_Records to use_:
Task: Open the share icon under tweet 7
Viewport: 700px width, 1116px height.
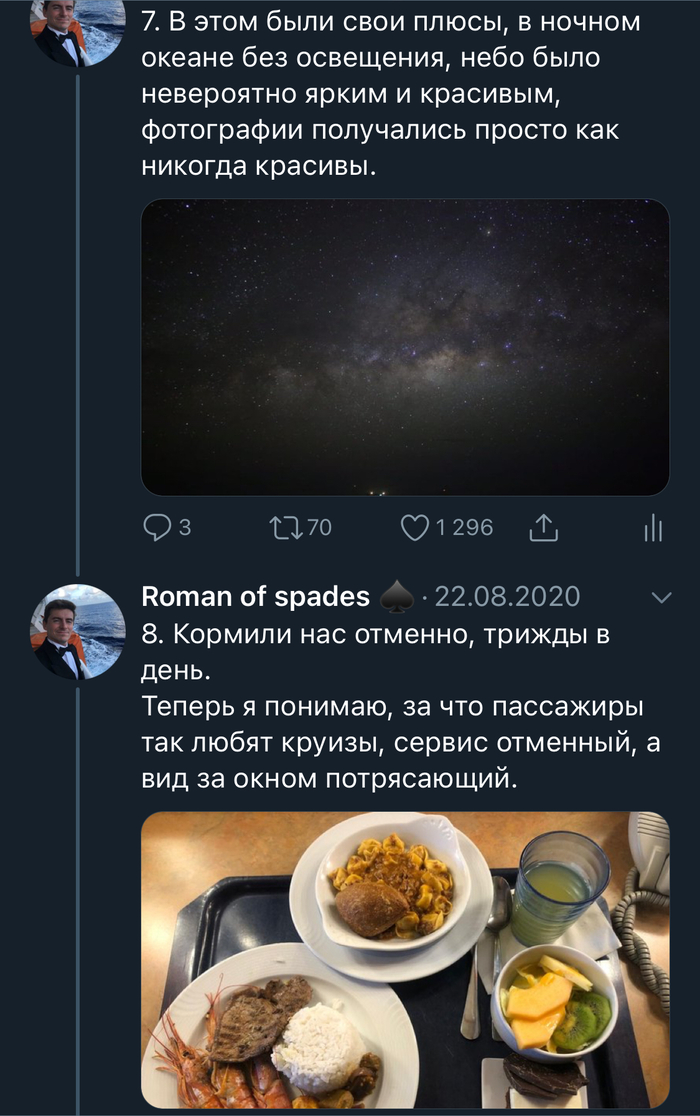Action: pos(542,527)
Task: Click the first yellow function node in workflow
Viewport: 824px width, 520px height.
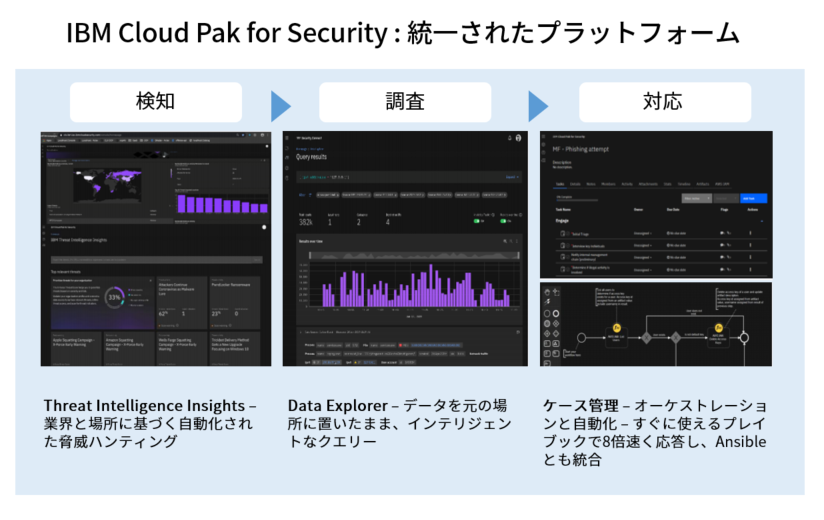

_What you should do_: Without the images, print all of the lines above exactly.

_Task output_:
Task: Open the share icon under tweet 7
Viewport: 700px width, 1116px height.
Action: pos(542,527)
Task: Click the first yellow function node in workflow
Viewport: 824px width, 520px height.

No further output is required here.